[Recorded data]
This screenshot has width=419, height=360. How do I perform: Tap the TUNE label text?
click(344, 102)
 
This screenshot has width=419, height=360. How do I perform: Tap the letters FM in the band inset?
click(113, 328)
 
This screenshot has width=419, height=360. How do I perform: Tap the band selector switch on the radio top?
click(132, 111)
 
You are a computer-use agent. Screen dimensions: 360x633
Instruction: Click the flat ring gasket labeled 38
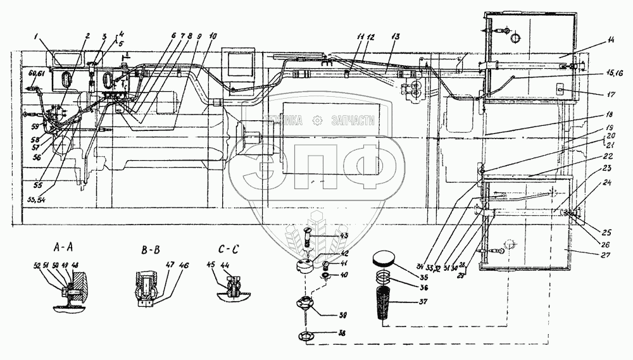[x=305, y=337]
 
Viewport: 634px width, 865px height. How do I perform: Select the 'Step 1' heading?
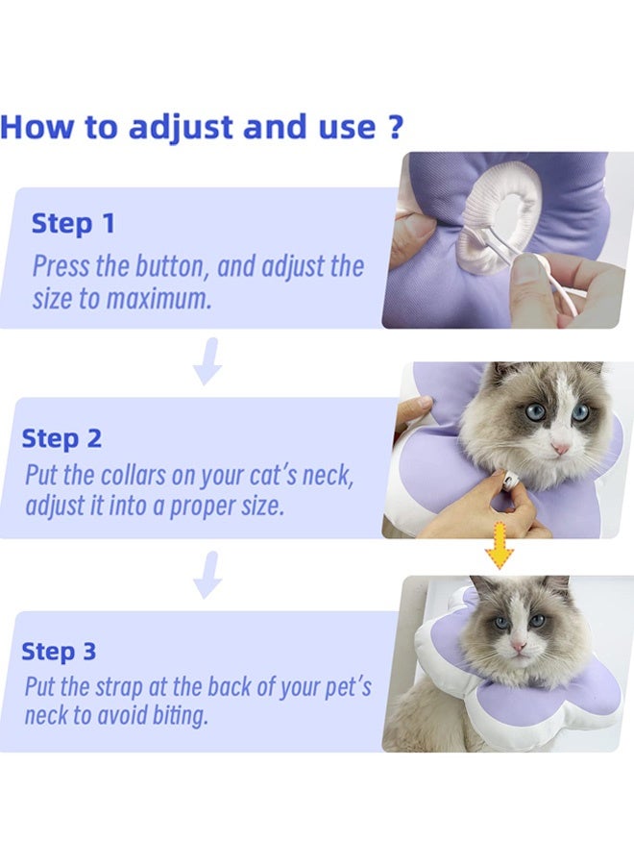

### Exercise task
State how many of the lines above contain the word "screenshot". Give only the number.

### The response
3